— start Extracted entries —
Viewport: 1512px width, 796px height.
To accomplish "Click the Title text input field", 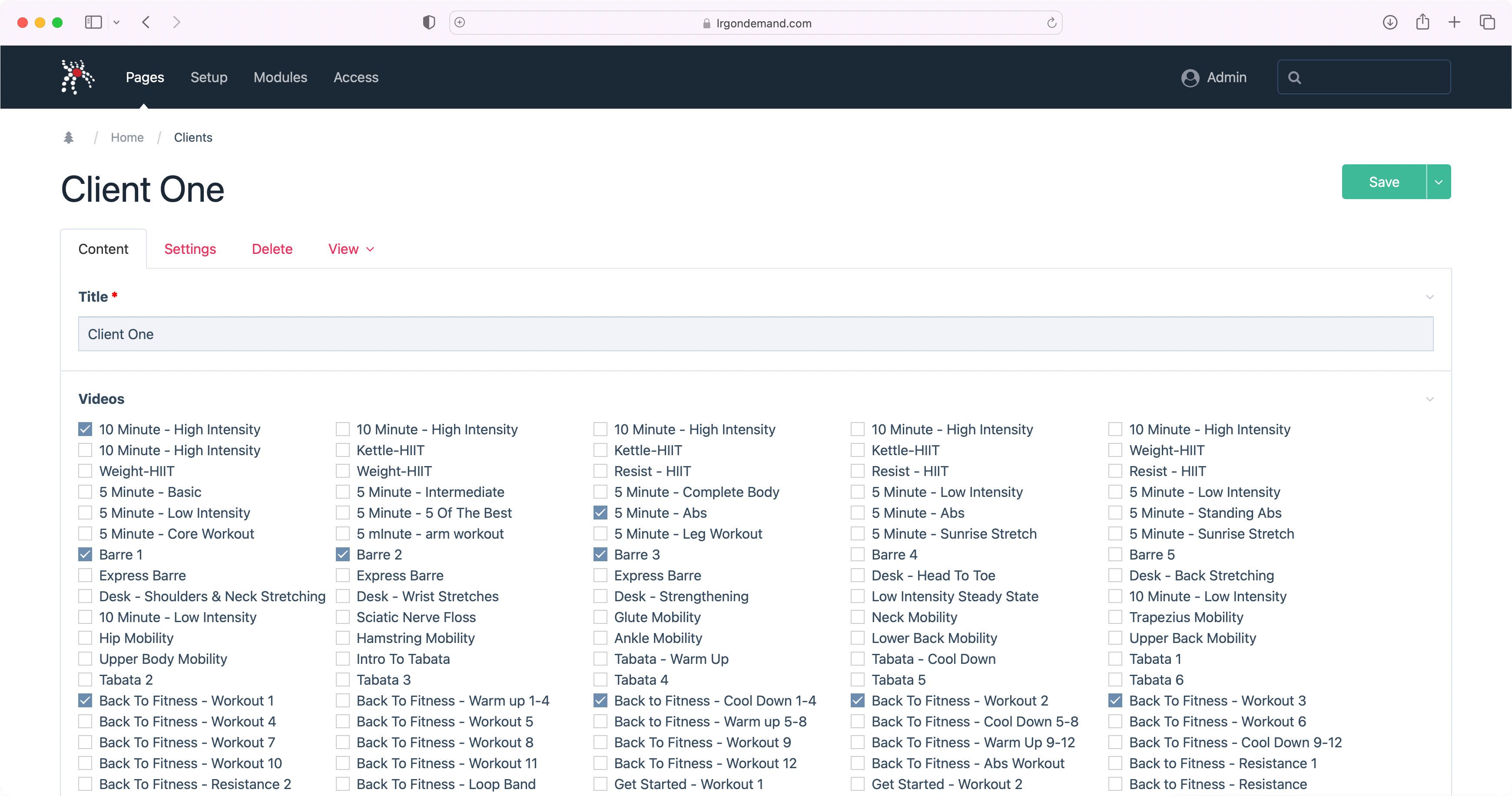I will pos(756,334).
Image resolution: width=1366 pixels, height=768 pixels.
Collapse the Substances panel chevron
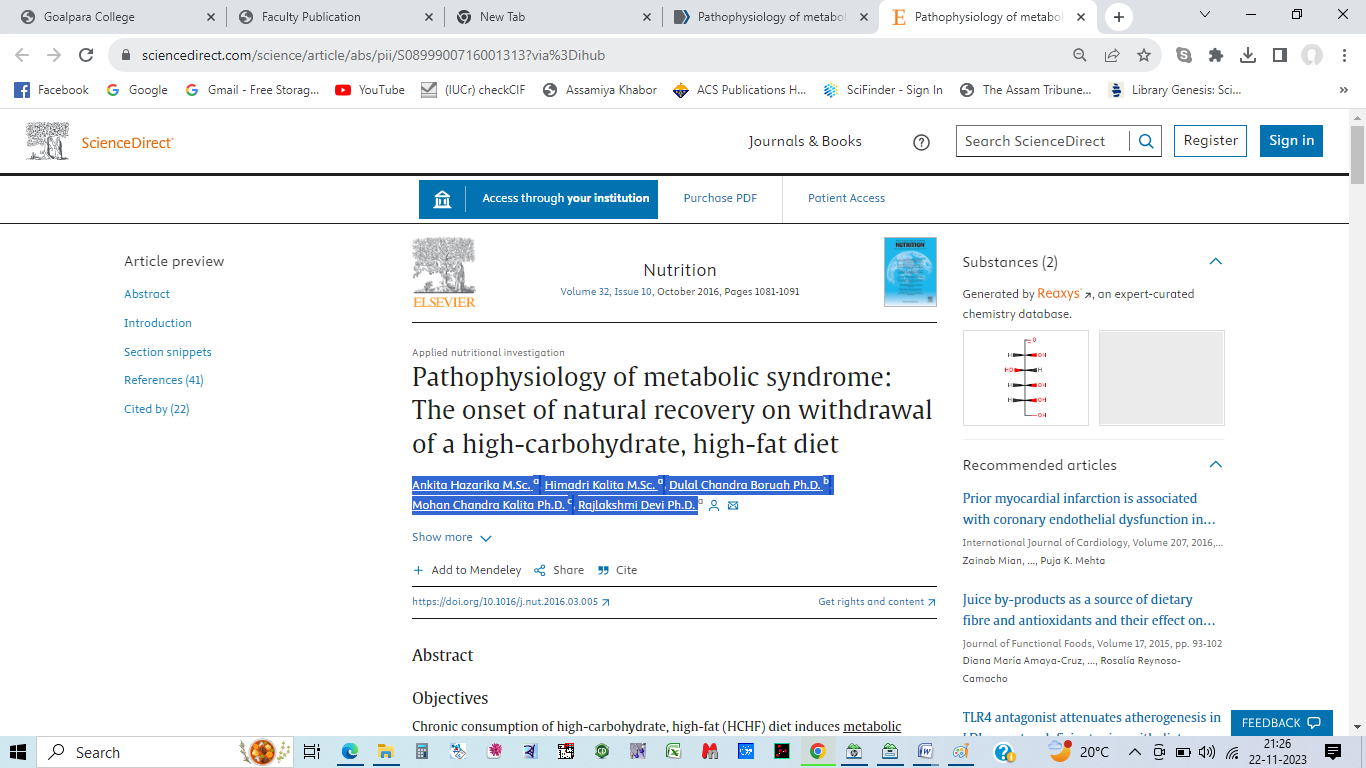[x=1215, y=262]
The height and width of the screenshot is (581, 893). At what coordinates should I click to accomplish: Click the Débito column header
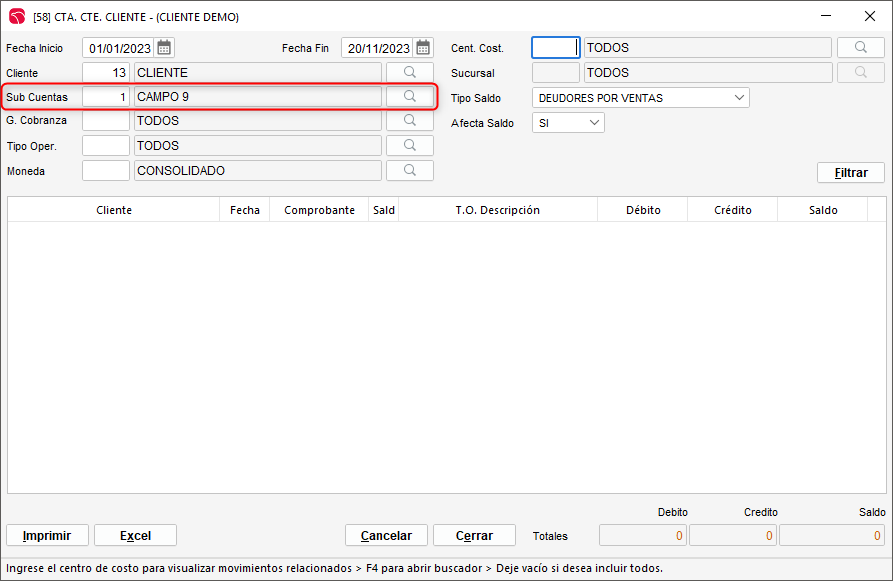(642, 210)
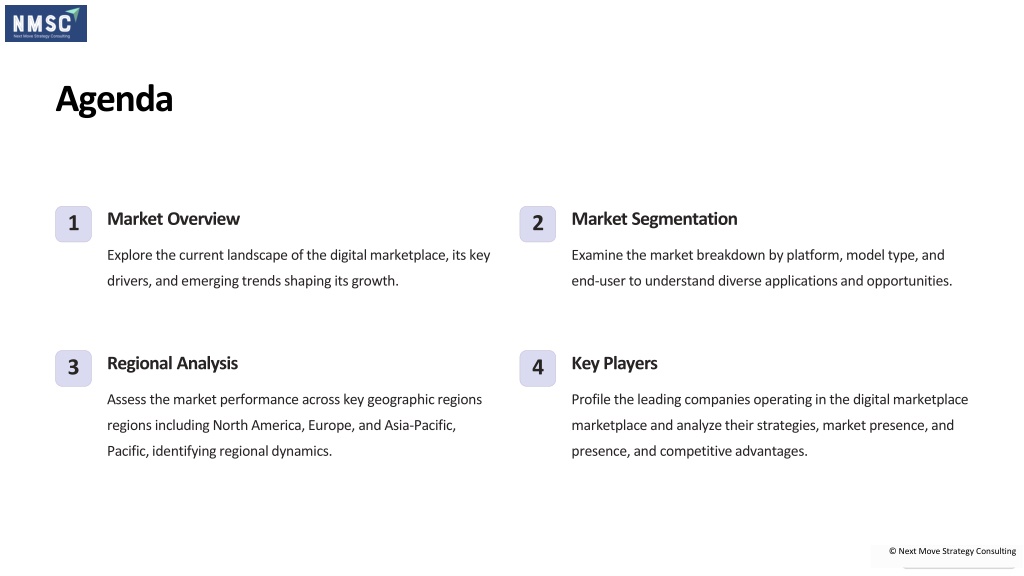Select the number 2 agenda badge
The image size is (1024, 576).
tap(537, 224)
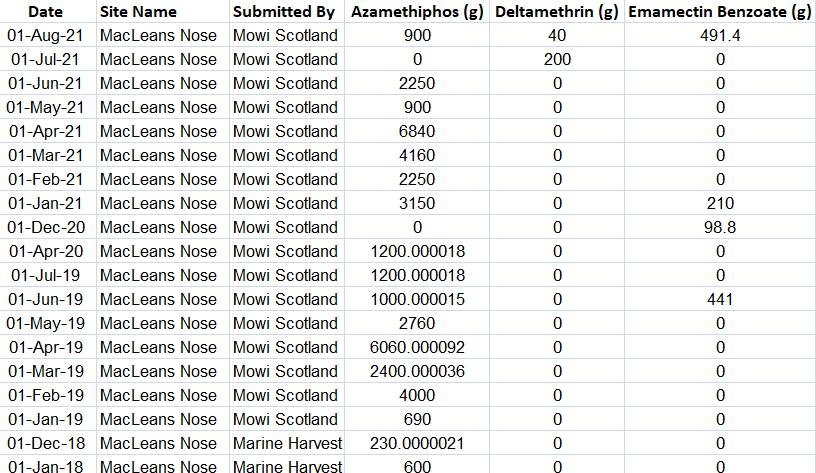This screenshot has width=816, height=473.
Task: Select the Azamethiphos value 4160
Action: pyautogui.click(x=417, y=155)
— end Extracted entries —
Request:
Copy out the lines from the one that contains "Image resolution: width=1366" through the end of the items, including both of those lines, and leave the pictures out of your answer.

Task solution:
Image resolution: width=1366 pixels, height=768 pixels.
Collapse the Substances panel chevron
[x=1215, y=262]
The height and width of the screenshot is (581, 893). At what coordinates should I click to accomplish: Click the Débito column header
(642, 210)
Select the number 2 agenda badge
The image size is (1024, 576).
tap(537, 224)
This screenshot has width=816, height=473.
Task: Select the Azamethiphos value 4160
Action: pyautogui.click(x=417, y=155)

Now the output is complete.